Just curious but whomever is not in favor of a stimulus package, what would you do to fix the country?
Originally posted by vonholland
build Geothermal PPlants from www.turbojack.com for cheap electricity. tell the runners they cannot charge over 6 cents and 2cents. period. Rule of law.
give out the Earth4energy guide for free, and instead of stimulus rebates, have everyone at the IRS send pre built solar panels to every house.
give out books on shaker gardens. tell people to learn how and get crackin!
restrict foreign trade (yes i took economics) for anything that is not USEFUL. China sells a bunch of stuff, at our expense (go to chinatown in philly and you'll see what I mean).
legalize marijuana and other drugs. All of america now gets the tourism of Amsterdam!
Originally posted by Leo Strauss
On his way out the door Bush gives a trillion dollar bailout to his Wall St buddies and bankers with absolutely no oversight or accounting of how these funds were to be used. All of this is done under another Bush administration threat that the world would end tomorrow if this bailout was not passed immediatly in the middle of the night. Up until then the economy was just peachy according to the administration.
Now Obama comes along with a stimulus package actually designed in a transparent manner that should distribute money to the middle class and offer good jobs to the middle class which just as in FDR's day should stimulate spending and the economy and these dimwits don't want it!
Like Bobby Jindal turning down relief to Louisiana. Nah they don't need any help. My God how stupid are these people? We need a program along the lines of the New Deal which the government is the employer of last resort and the super rich individuals and corporation are taxed within an inch of their lives.
Ridiculous is all I can say. The first time the middle class is offered relief these folks act as if they are being robbed!
I guess it is going to have to get to soup lines before these folks understand who is on their side. To bad.
Originally posted by David9176
I remember reading about this and actually seen it reported on the news. I'm glad this is happening...

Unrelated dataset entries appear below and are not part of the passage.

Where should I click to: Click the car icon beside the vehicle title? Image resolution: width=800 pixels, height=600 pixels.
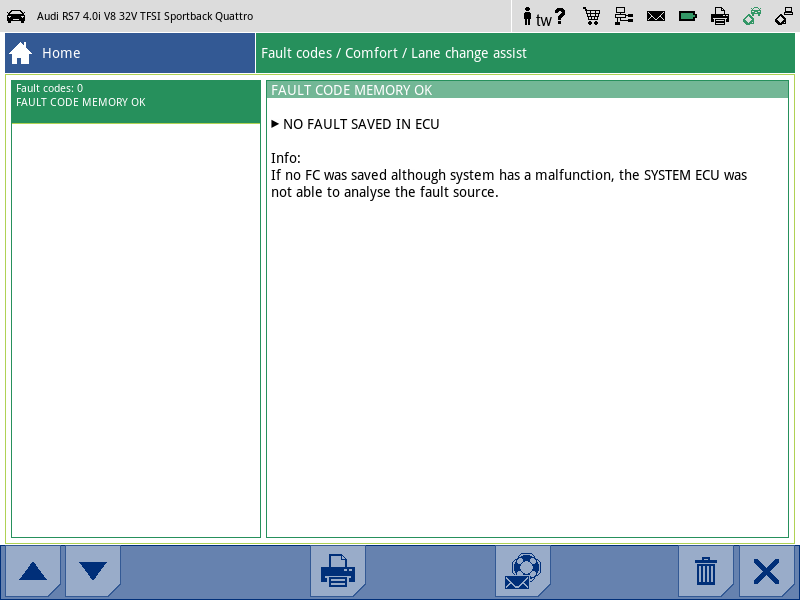pos(16,15)
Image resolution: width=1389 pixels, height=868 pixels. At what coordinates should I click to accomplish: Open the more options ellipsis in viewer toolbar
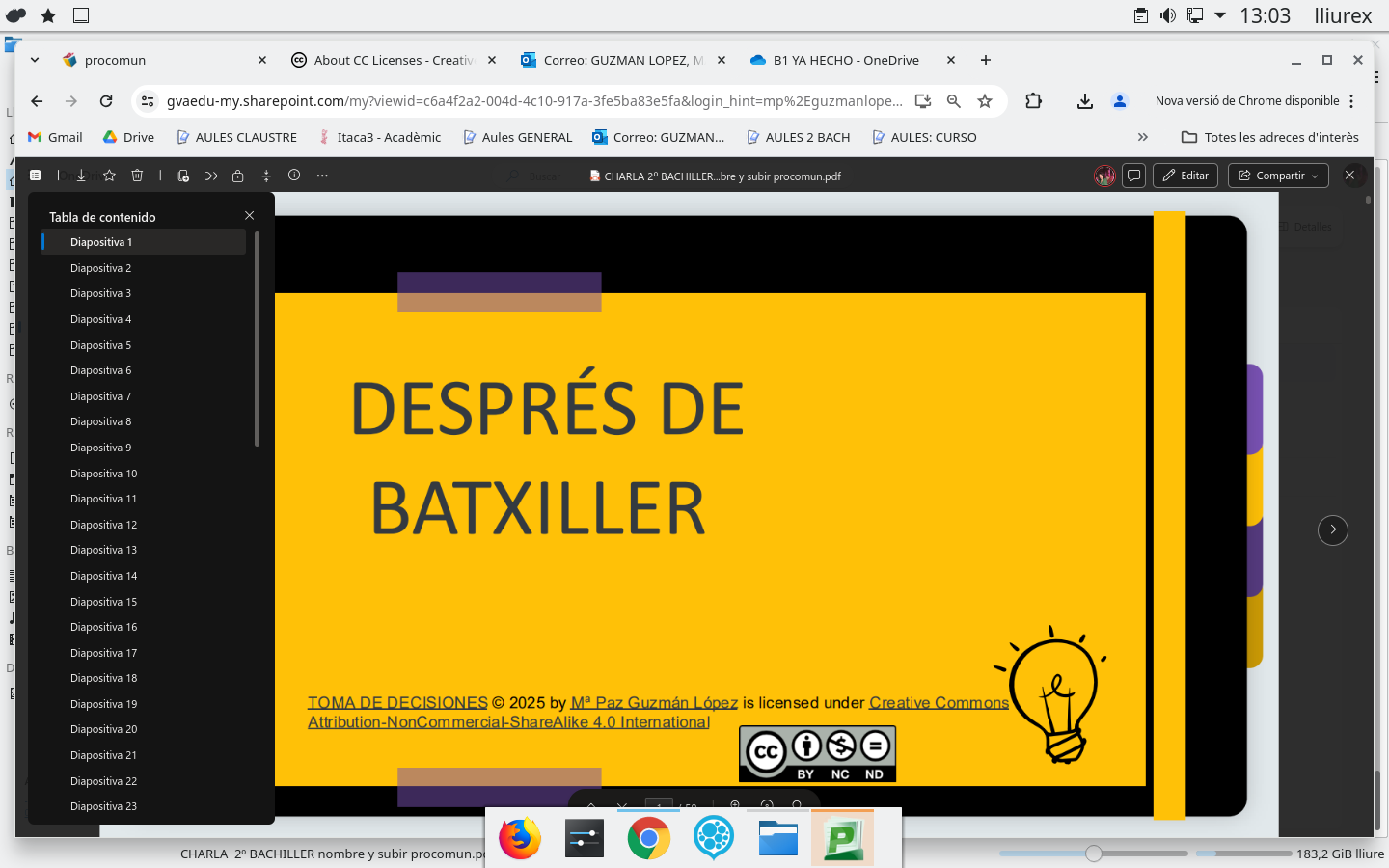click(322, 176)
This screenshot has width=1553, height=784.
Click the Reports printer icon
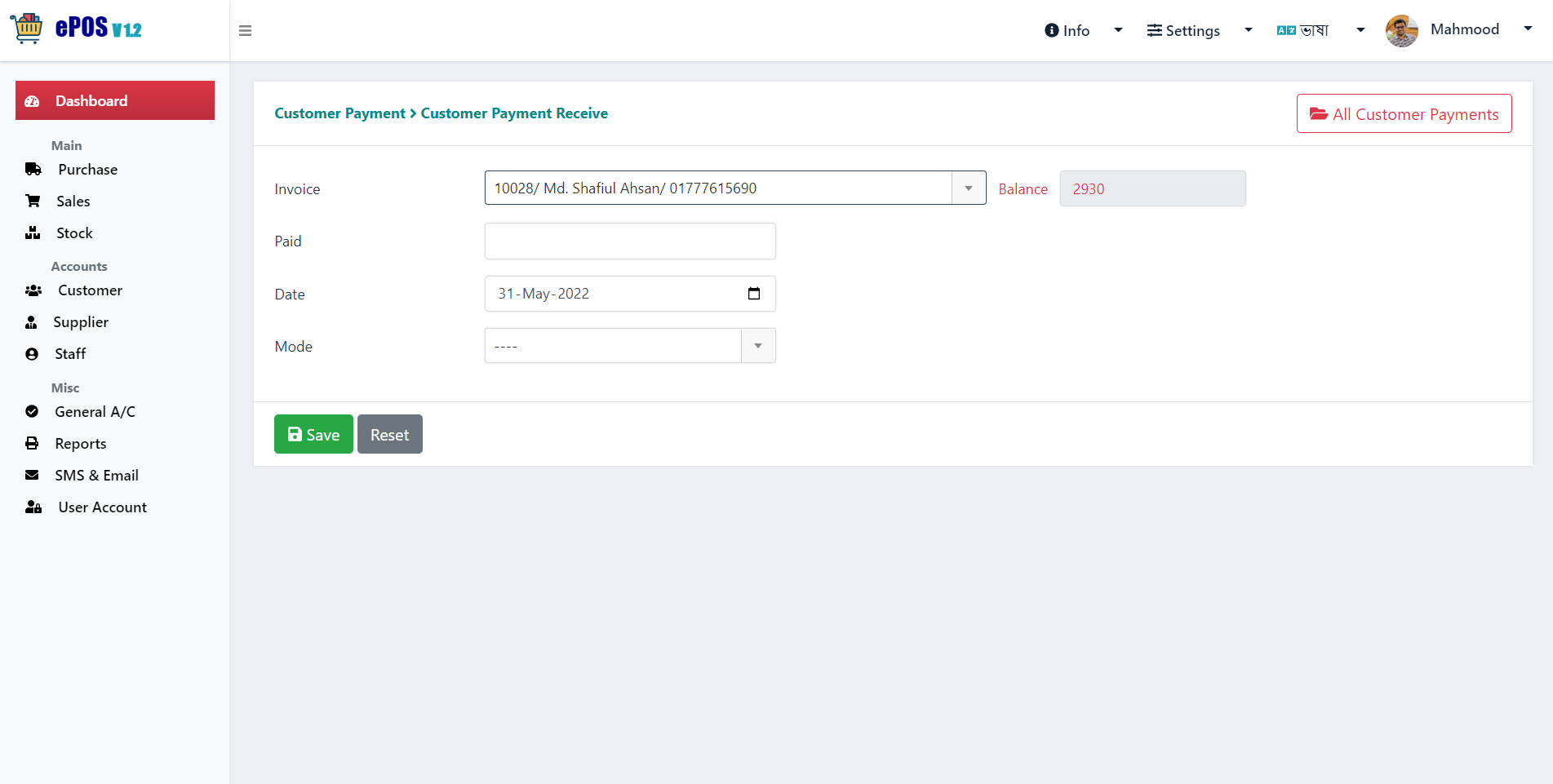[32, 443]
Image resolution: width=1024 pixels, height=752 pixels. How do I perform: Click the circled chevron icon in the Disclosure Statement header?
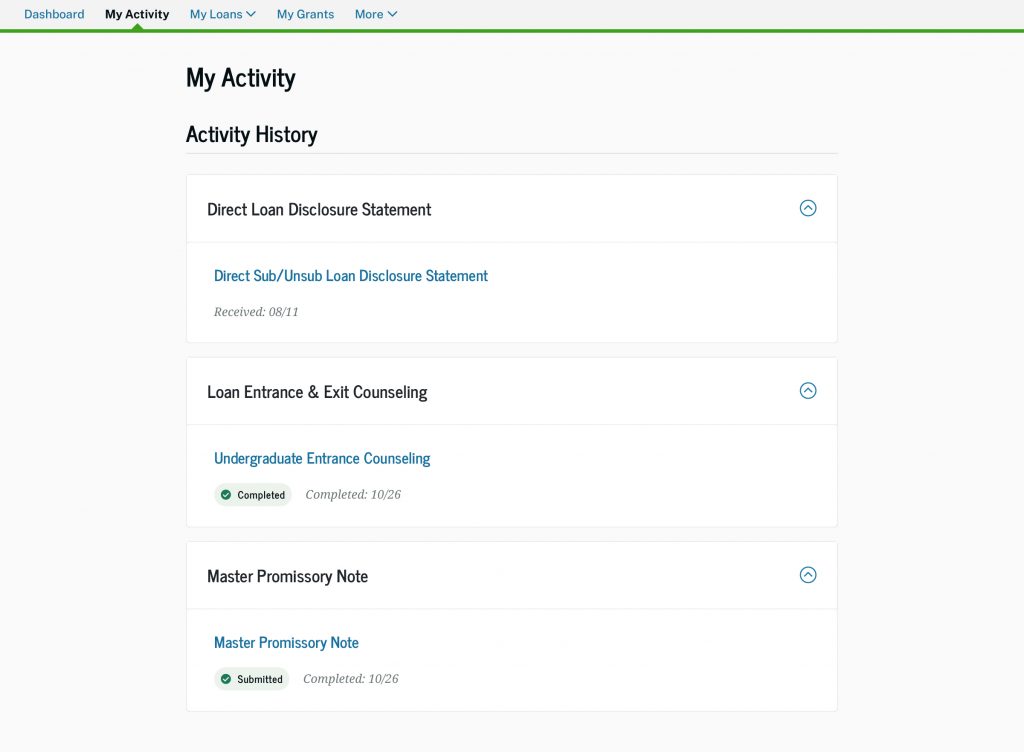(807, 208)
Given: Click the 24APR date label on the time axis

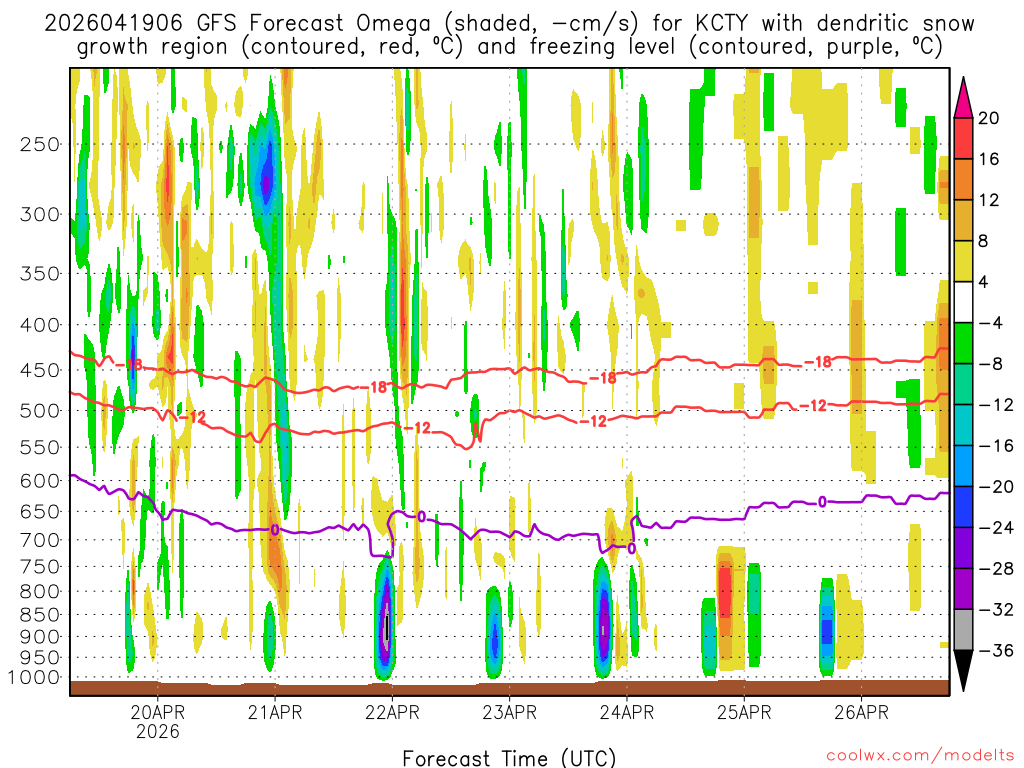Looking at the screenshot, I should (627, 713).
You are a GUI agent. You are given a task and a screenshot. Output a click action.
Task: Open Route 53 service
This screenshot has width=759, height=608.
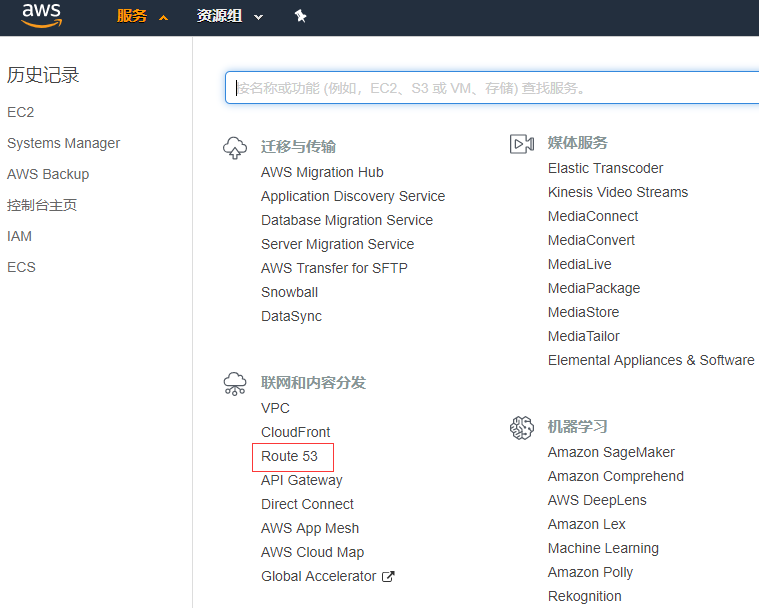(x=290, y=456)
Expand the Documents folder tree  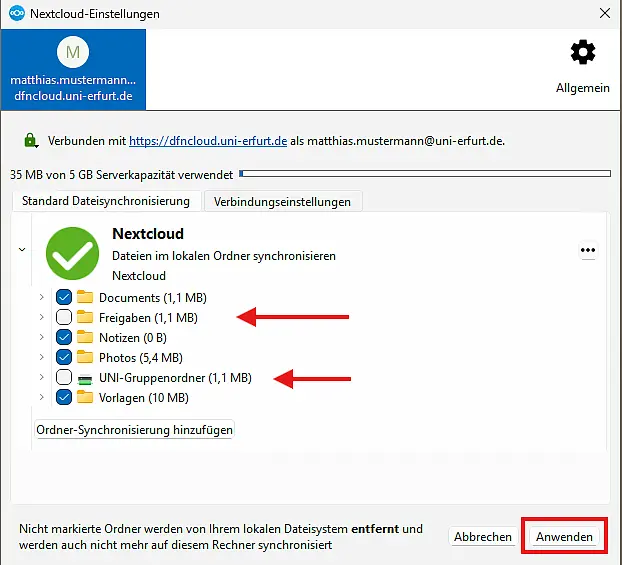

The Global Financial Crisis: What Caused it, Where it is heading?*
© November 15, 2008
Professor, Department of Economics
Southern Methodist University, Dallas, Texas 75275, USA
Two thousand eight was year extraordinaire. It started off in a rather nonchalant way, but ended with a bang. Its myriad and breathtaking events caught the world off guard, but please allow me to say, arrogant as it sounds, that they did not surprise me, including the epoch-making victory of Barack Obama in the US presidential election. I had anticipated them all in two books more than two years ago. The first, Greenspan’s Fraud, was written in 2005, and the second, The New Golden Age: The Coming Revolution against Political Corruption and Economic Chaos, was finished before October 2006. In fact, the title of the second work itself reveals that I had anticipated an Obama-like revolution in the United States.
It now appears vain to remind the people of my forecasts, but see what I had to endure after I made them. Both books had served to reinforce my reputation as a crack pot, who sought public attention with bogus claims and phony prophecies that occasionally came true. Greenspan’s Fraud was especially galling to my fellow economists, even some of my colleagues. Alan Greenspan was still the chairman of the Federal Reserve in the United States, and had been so for the past 18 years. Some people regard the Fed chairman, with his all-encompassing ability to influence interest rates globally, as the most powerful man in the world.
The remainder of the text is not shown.